What you have to do - Reproduce the material word for word, from the very first line up to and including the line with "click(x=58, y=440)", and nothing past it.

Records supplied -
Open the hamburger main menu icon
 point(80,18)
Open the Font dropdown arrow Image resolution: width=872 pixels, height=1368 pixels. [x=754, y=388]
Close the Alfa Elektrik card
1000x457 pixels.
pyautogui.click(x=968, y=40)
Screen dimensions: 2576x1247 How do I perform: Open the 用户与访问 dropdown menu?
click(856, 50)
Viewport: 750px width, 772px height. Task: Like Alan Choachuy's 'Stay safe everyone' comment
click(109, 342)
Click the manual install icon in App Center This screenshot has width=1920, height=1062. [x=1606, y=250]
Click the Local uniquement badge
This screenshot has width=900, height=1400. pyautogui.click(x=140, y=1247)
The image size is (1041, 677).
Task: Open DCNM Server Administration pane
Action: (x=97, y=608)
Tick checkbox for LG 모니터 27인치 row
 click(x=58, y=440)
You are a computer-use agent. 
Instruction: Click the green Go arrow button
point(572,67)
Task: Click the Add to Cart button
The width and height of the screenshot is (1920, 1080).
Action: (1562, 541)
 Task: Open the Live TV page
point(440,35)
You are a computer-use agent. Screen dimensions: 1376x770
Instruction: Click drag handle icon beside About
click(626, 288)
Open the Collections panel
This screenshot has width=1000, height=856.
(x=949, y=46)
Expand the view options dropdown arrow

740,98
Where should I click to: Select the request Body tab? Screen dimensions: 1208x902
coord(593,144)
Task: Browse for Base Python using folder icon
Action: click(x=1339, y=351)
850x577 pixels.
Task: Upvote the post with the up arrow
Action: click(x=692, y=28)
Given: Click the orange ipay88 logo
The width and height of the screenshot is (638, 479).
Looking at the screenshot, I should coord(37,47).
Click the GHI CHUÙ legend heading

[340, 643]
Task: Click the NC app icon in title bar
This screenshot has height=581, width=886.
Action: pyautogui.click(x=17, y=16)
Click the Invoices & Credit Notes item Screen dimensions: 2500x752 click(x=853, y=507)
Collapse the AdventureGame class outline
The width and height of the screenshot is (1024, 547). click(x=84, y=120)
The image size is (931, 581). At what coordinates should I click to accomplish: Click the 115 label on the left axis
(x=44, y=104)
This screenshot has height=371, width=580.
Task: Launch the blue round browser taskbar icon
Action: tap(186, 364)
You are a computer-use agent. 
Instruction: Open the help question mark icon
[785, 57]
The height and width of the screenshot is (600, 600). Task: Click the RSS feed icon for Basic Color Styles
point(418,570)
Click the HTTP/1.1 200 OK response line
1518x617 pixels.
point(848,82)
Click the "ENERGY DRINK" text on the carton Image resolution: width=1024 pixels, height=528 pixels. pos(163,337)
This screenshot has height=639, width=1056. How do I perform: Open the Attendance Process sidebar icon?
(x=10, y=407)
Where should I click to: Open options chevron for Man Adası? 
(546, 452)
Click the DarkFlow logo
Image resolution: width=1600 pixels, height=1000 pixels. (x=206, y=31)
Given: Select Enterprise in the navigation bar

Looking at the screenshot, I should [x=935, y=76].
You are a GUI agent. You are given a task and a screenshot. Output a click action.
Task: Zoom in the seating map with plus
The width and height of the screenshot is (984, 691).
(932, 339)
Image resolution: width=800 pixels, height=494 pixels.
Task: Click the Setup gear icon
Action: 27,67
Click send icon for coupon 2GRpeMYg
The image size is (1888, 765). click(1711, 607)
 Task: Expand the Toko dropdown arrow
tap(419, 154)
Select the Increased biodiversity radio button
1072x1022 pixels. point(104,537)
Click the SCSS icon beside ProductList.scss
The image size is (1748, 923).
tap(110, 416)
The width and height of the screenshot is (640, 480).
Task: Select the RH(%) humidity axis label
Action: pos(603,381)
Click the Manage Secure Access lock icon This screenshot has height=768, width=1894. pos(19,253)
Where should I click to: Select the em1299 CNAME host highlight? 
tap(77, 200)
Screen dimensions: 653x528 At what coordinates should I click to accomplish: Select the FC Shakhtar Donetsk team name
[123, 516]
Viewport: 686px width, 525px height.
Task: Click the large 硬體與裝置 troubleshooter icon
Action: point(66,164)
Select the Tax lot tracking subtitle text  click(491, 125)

Task result -
Open the hamburger main menu icon
 point(80,18)
Open the Font dropdown arrow Image resolution: width=872 pixels, height=1368 pixels. [x=754, y=388]
Close the Alfa Elektrik card
1000x457 pixels.
pyautogui.click(x=968, y=40)
Screen dimensions: 2576x1247 How do I perform: Open the 用户与访问 dropdown menu?
click(856, 50)
Viewport: 750px width, 772px height. Task: Like Alan Choachuy's 'Stay safe everyone' comment
click(109, 342)
Click the manual install icon in App Center This screenshot has width=1920, height=1062. [x=1606, y=250]
Click the Local uniquement badge
This screenshot has width=900, height=1400. pyautogui.click(x=140, y=1247)
The image size is (1041, 677).
Task: Open DCNM Server Administration pane
Action: (x=97, y=608)
Tick checkbox for LG 모니터 27인치 row
 click(x=58, y=440)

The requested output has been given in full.